**Extracted text:**
#####

- Active: December 20, 1861 – June 25, 1865
- Country: United States
- Allegiance: Union
- Branch: Artillery
- Equipment: 4 6-pdr smoothbores, 2 12-pdr Howitzers
- Engagements: Battle of Shiloh Siege of Corinth Red River Campaign Battle of Pleasant Hill Battle of Westport Battle of Nashville

= 9th Independent Battery Indiana Light Artillery =

9th Indiana Battery Light Artillery was an artillery battery that served in the Union Army during the American Civil War.

==Service==
The battery was organized at Indianapolis, Indiana and mustered in on December 20, 1861, for a three years service.

#####

**Extracted records:**
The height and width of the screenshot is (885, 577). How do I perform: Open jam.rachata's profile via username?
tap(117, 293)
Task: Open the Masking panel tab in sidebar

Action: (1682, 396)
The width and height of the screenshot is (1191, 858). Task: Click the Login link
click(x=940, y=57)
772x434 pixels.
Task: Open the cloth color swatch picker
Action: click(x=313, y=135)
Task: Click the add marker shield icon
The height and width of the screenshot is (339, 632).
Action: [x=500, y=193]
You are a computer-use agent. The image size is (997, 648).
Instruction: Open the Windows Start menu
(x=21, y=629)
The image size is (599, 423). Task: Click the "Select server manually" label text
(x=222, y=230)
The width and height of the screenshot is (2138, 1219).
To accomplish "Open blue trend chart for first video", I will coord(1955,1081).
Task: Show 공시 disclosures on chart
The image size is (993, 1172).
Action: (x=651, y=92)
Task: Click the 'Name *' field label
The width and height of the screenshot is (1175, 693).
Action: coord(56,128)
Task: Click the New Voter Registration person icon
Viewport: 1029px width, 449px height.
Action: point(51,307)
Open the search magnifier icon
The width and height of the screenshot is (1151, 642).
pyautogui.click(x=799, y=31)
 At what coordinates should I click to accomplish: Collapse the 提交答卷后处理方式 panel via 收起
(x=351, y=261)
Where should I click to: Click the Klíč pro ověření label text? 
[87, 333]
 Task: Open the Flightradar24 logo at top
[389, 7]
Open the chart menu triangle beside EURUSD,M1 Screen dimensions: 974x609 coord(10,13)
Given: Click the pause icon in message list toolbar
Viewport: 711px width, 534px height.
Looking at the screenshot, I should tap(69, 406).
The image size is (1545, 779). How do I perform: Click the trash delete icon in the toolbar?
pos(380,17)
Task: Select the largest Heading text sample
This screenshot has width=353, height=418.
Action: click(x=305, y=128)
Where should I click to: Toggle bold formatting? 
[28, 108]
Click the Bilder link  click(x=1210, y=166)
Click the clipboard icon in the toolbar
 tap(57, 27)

#####

**Set task A:** Decide whether each statement agrees with the article on the 9th Indiana Battery, answering yes or no and quoting the deciding words of the article: (i) the battery was organized at Indianapolis; (ii) the battery's equipment included four 12-pdr howitzers; (iii) the battery was mustered in for three years of service.
**Set task B:** Repeat word for word the part of the article on the 9th Indiana Battery that begins at the words "9th Indiana Battery" and stops after the words "three years service.".
The listing is separate material from the article on the 9th Indiana Battery.

**Response A:**
(i) Yes: "The battery was organized at Indianapolis, Indiana"
(ii) No: "2 12-pdr Howitzers"
(iii) Yes: "mustered in on December 20, 1861, for a three years service"

**Response B:**
9th Indiana Battery Light Artillery was an artillery battery that served in the Union Army during the American Civil War.

==Service==
The battery was organized at Indianapolis, Indiana and mustered in on December 20, 1861, for a three years service.